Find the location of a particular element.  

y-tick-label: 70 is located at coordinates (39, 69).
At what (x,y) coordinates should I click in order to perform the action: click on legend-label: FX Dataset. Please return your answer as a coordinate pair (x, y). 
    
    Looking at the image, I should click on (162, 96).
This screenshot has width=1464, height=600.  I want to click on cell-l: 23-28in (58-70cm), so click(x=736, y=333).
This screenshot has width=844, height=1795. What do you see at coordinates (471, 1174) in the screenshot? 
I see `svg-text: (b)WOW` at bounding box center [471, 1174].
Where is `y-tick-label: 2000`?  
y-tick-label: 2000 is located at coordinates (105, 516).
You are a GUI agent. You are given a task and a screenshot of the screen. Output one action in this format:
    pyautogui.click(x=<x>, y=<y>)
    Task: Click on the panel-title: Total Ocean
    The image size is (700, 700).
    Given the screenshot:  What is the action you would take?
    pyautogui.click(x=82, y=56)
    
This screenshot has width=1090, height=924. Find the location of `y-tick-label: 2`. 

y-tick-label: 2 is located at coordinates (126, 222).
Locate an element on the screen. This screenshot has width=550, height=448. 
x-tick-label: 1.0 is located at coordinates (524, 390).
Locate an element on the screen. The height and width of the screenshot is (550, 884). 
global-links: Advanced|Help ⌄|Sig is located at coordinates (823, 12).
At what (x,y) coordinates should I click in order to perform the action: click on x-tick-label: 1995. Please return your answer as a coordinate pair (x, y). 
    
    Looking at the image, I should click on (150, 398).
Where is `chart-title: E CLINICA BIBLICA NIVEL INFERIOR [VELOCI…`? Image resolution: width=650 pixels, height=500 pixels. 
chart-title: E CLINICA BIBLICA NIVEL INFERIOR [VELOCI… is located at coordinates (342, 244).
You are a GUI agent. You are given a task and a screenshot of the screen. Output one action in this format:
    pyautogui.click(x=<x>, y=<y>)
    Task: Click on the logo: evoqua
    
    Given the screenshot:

▬▬▬

Copy the stretch of lines from the start of the records through the line that contains "center [471, 1174].", both ends included, reproducing each one exactly.

Find the location of a particular element.  

y-tick-label: 70 is located at coordinates (39, 69).
At what (x,y) coordinates should I click in order to perform the action: click on legend-label: FX Dataset. Please return your answer as a coordinate pair (x, y). 
    
    Looking at the image, I should click on (162, 96).
This screenshot has width=1464, height=600.  I want to click on cell-l: 23-28in (58-70cm), so click(x=736, y=333).
This screenshot has width=844, height=1795. What do you see at coordinates (471, 1174) in the screenshot? 
I see `svg-text: (b)WOW` at bounding box center [471, 1174].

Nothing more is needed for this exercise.